Youngo abre a COP 21 com discurso preocupante, mas esperançoso

Pedro Neves, de Paris

Desde de a UNFCCC (Convenção Quadro das Nações Unidas sobre Mudanças Climáticas) de 2005, na COP 5, em Bonn, jovens e adolescentes vem participando de sua elaboração, além de realizar reuniões preparatórias chamadas “Conferências da Juventude”, que ajudam a construir e capacitar esses jovens para o processo das negociações.

As Nações Unidas criaram um órgão, desde então, que representa essa parcela dos participantes, denominada Youngo (eleitorado observador de juventude das organizações não governamentais). Em termos práticos, foi dada à Youngo a responsabilidade de dirigir plenários, discutir segmentos de alto escalão sobre a COP/CMP, fazer requisições individuais e coletivas, realizar workshops de capacitação, encontrar oficiais de Convenções, como também ocupar cadeiras nas discussões e promover o dia da juventude e futuras gerações durante as COPs.

No primeiro dia de evento em Paris, na COP21, a Youngo fez sua primeira declaração e lançaram um documento falando das expectativas do órgão para os acordos que definirão a COP21. “Respire fundo. Essa vai ser a última vez que qualquer ser vivo vai presenciar os níveis de CO2 abaixo de 400ppm. Acorde. Após longos anos dormindo, desde 1992 até 2015, chegou a hora de acordar”, disse Juan Jose Vazquez Milling, representante da Youngo, em sua fala de abertura na COP21.

“Estamos aqui, em cada COP, para mostrar que podemos e vamos contribuir. Representamos metade dos seres humanos de todo o mundo e podemos ser uma voz moral forte. Ainda estamos à procura dos valores universais que podem nos guiar através dessas negociações. Pedimos aos negociadores que continuem a apreciar nossa voz e usá-la como uma inspiração para as próximas negociações”, contou Madie Little, outra oradora representante da Youngo.
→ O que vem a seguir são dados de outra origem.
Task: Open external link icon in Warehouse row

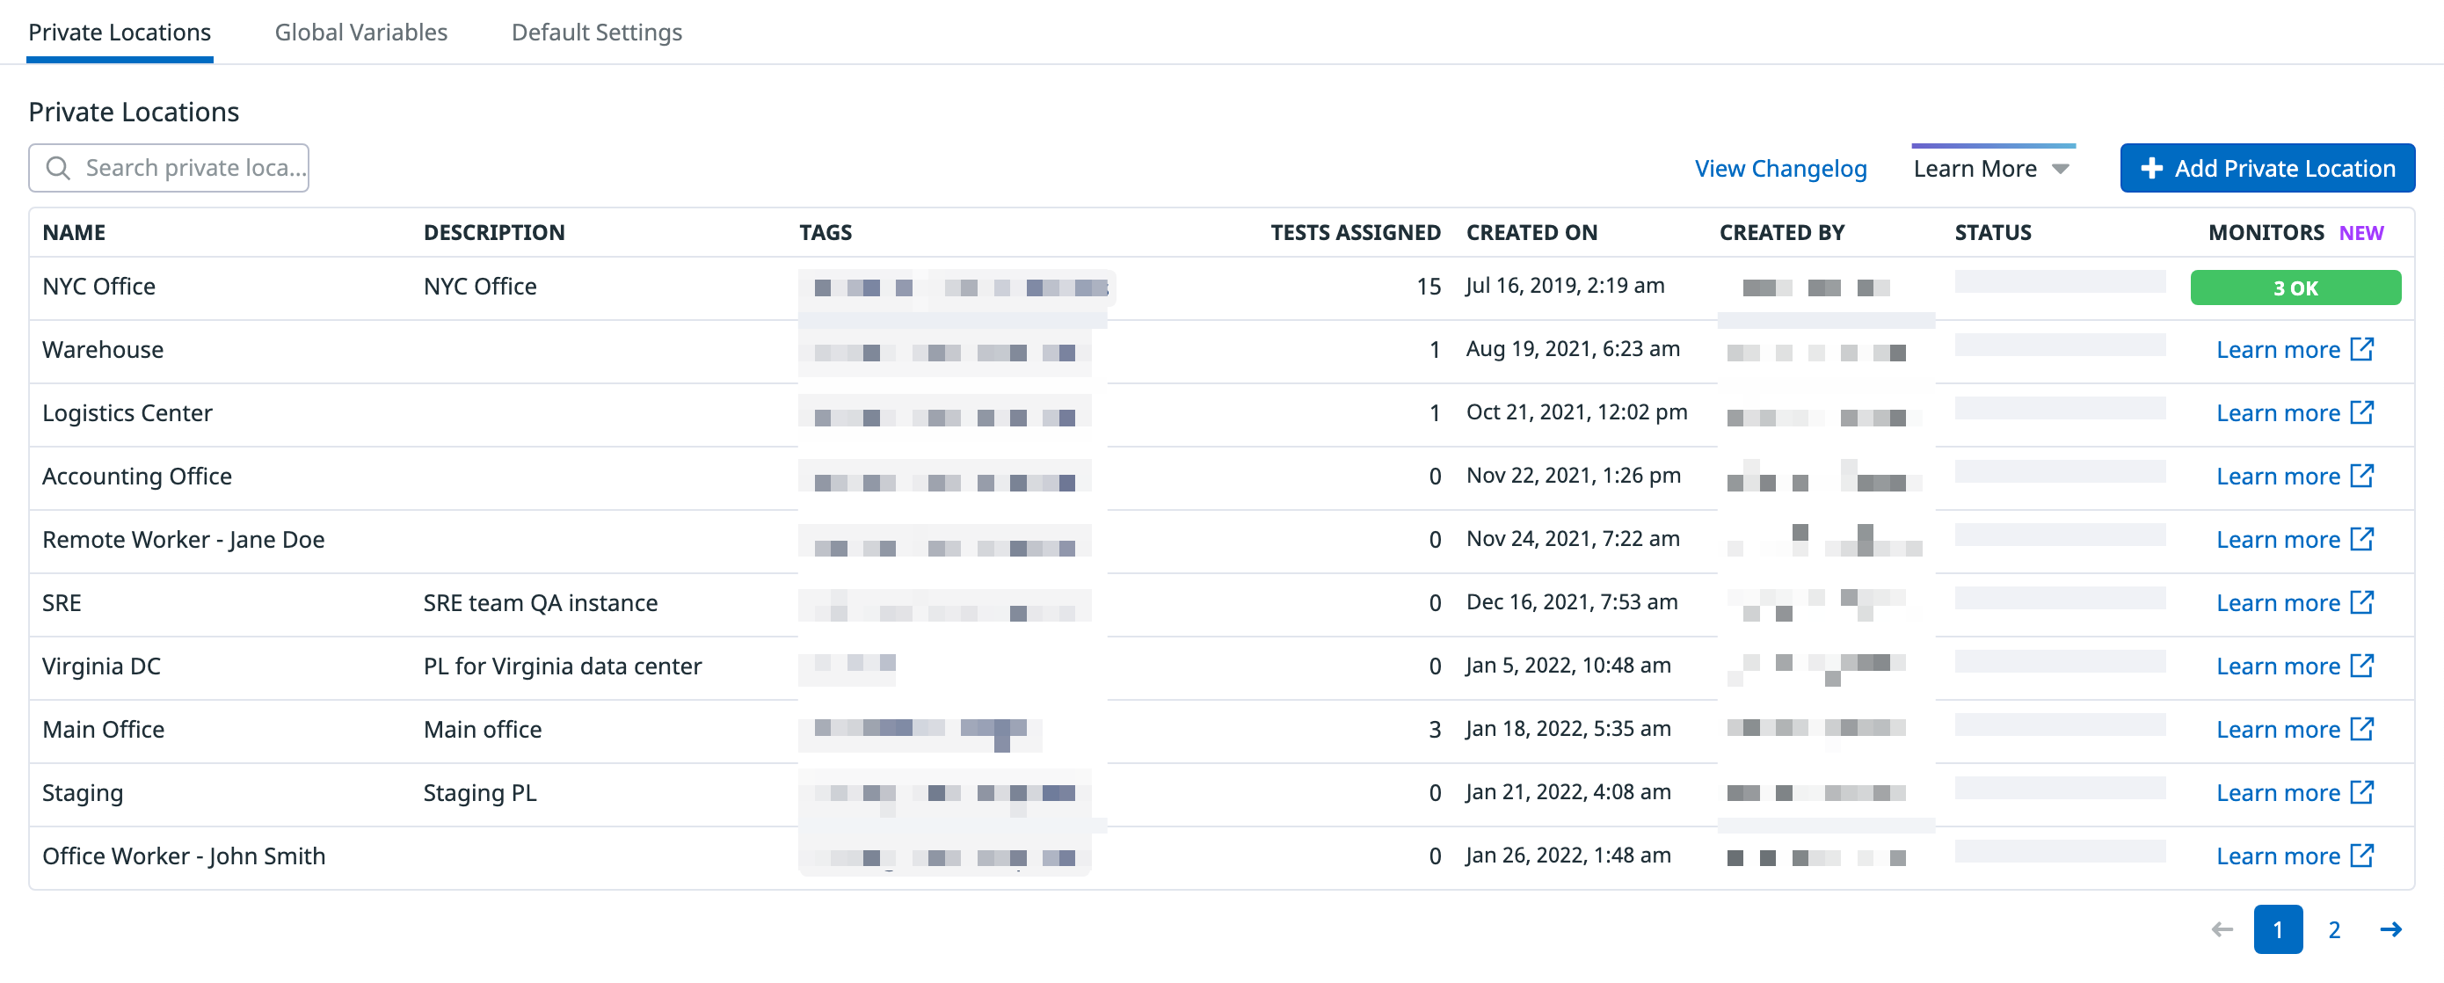Action: [2362, 349]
Em seu discurso, Juan Jose trouxe à tona a responsabilidade dos negociadores em relação ao futuro do nosso planeta como o conhecemos e como o queremos para as futuras gerações. “Estamos encarando uma emergência planetária: enchentes, tempestades, secas e elevação do mar demonstram a crise climática, junto com os impactos sociais e políticos que causam. Os cientistas já afirmaram, se os INDCs continuarem desse jeito, a temperatura do planeta vai aumentar 6 graus, sendo que o ideal seria 1,5 graus”, contou.
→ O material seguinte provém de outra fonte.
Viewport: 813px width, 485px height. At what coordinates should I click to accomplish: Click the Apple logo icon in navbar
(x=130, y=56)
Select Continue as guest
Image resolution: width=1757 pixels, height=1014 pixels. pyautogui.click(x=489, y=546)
“As pessoas podem não entender a complexidade da ciência do clima: os jargões, gráficos, siglas. O que sabemos é que os nossos mares estão subindo, nossa terra está lentamente morrendo, água salgada invadindo a terra, matando agricultura e estragando a água potável. Nossos peixes e corais estão morrendo. O clima tem mudado tanto que já não conseguimos prevê-lo, tememos as secas tanto quanto as enchentes. Esta é a nossa realidade”, disse Ky, outra oradora do Fiji.

A juventude está em peso na COP21 e tiveram a oportunidade de alinhar o discurso na COY11, que aconteceu uma semana antes. A participação dessa parcela mostra que se governos não forem ambiciosos, a juventude cobrará e ficará em cima por resultados. “Nós, os jovens, queremos ver o mundo através de uma lente moral mais forte, queremos ver um acordo que seja justo, ambicioso e fundamentado nos princípios da convenção”, afirmou Juan Jose. Ainda segundo ele, partidos devem deixar de se omitir e tomar responsabilidade pelos seus atos: “Partes devem tomar medidas, reconhecendo as responsabilidades comuns diferenciadas e seguindo ações justas, sabendo que a cada ano aumentam os prejuízos para os mais vulneráveis”.

As enormes diferenças de emissões precisam ser definidas para ficar menos de 1,5 graus, só assim nossas populações não vão morrer de fome, afogar-se, morrer de sede ou serem mortos em inundações. Não adianta achar que guerra e exploração vão resolver algo, o mundo unido pode reverter a situação que estamos presenciando. O nosso futuro precisa ser decidido nesses próximos dias de Conferência e, se depender da juventude, o planeta jamais será o mesmo.